For older specs try these commits:
- Ruby 2.0.0-p647 - Suite using MSpec (may encounter 2 failures)
- Ruby 2.1.9 - Suite using MSpec
- Ruby 2.2.10 - Suite using MSpec
First, clone this repository:
$ git clone https://github.com/ruby/spec.git
Then move to it:
$ cd spec
Clone MSpec:
$ git clone https://github.com/ruby/mspec.git ../mspec
And run the spec suite:
$ ../mspec/bin/mspec
This will execute all the specs using the executable named ruby
on your current PATH.
Use the -t
option to specify the Ruby implementation with which to run the specs.
The argument may be a full path to the Ruby binary.
$ ../mspec/bin/mspec -t /path/to/some/bin/ruby
To run a single spec file, pass the filename to mspec
:
$ ../mspec/bin/mspec core/kernel/kind_of_spec.rb
You can also pass a directory, in which case all specs in that directories will be run:
$ ../mspec/bin/mspec core/kernel
Finally, you can also run them per group as defined in default.mspec
.
The following command will run all language specs:
$ ../mspec/bin/mspec :language
In similar fashion, the following commands run the respective specs:
$ ../mspec/bin/mspec :core
$ ../mspec/bin/mspec :library
$ ../mspec/bin/mspec :capi
See CONTRIBUTING.md.
Most specs under library/socket
were imported from the rubysl-socket project.

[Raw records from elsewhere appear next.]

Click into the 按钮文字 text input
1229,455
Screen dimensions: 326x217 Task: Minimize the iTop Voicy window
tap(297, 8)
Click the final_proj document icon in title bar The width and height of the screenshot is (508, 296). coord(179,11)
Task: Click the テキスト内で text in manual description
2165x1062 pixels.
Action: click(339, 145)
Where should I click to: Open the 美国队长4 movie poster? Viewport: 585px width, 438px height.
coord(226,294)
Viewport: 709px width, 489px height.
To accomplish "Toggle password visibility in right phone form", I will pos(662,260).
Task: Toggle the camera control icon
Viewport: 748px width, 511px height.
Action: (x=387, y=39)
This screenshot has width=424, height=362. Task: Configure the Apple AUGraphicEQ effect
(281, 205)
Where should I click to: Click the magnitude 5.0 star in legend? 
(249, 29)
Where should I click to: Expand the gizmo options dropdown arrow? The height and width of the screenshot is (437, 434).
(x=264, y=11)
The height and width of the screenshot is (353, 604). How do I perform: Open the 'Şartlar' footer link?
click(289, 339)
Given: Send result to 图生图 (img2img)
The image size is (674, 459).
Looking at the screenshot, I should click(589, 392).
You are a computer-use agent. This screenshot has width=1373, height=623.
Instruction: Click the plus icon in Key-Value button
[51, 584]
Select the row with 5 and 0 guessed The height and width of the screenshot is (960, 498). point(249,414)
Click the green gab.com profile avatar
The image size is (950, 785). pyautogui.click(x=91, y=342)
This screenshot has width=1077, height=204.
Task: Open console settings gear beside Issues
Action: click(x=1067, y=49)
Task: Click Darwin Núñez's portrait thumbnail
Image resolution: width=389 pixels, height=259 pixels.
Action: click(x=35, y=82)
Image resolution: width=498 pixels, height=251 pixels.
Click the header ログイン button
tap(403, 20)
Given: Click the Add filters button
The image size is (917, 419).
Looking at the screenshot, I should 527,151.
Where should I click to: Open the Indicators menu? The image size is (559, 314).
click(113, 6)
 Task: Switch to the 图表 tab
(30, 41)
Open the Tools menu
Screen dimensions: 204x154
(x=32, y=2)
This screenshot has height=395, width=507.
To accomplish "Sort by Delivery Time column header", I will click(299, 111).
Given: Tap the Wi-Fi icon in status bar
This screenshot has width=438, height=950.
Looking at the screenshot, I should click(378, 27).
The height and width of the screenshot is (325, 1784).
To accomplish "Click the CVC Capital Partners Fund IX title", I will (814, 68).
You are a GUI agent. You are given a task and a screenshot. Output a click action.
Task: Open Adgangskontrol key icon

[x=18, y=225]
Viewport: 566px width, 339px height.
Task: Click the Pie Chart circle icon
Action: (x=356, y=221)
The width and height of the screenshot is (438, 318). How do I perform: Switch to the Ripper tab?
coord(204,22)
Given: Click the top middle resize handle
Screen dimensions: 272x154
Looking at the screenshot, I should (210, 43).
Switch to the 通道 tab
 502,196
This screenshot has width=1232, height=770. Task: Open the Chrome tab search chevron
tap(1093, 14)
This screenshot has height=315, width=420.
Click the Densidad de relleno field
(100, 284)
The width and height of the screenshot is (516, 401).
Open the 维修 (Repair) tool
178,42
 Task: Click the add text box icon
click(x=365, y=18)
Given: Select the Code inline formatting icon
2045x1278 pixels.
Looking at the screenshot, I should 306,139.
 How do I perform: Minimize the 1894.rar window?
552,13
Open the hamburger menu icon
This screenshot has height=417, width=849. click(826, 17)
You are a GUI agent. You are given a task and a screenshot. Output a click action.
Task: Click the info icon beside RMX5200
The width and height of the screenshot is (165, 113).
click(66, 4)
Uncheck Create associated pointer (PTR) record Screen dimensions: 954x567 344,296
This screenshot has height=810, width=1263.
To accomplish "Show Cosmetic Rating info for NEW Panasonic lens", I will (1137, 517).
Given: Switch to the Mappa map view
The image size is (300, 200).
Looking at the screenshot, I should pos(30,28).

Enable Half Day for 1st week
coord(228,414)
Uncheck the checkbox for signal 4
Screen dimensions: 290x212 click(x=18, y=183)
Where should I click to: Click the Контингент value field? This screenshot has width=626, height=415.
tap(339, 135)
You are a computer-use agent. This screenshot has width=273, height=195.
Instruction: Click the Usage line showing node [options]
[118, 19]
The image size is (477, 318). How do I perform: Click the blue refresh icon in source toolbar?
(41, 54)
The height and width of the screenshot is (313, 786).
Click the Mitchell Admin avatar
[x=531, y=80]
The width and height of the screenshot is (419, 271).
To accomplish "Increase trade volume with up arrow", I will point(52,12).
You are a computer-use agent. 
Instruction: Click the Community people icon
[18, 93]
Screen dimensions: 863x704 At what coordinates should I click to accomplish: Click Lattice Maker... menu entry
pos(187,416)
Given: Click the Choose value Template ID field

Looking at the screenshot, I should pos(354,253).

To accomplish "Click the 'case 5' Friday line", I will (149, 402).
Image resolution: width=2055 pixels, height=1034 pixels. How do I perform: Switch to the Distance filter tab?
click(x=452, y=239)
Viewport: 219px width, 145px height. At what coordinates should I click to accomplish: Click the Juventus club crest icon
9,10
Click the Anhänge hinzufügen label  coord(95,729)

The 3 copyright holders of rubysl-socket, Yorick Peterse, Chuck Remes and
Brian Shirai, agreed to relicense those specs
under the MIT license in ruby/spec.
This project was originally born from Rubinius tests being converted to the spec style. These specs were later extracted to their own project, RubySpec, with a specific vision and principles. At the end of 2014, Brian Shirai, the creator of RubySpec, decided to end RubySpec. A couple months later, the different repositories were merged and the project was revived. On 12 January 2016, the name was changed to "The Ruby Spec Suite" for clarity and to let the RubySpec ideology rest in peace.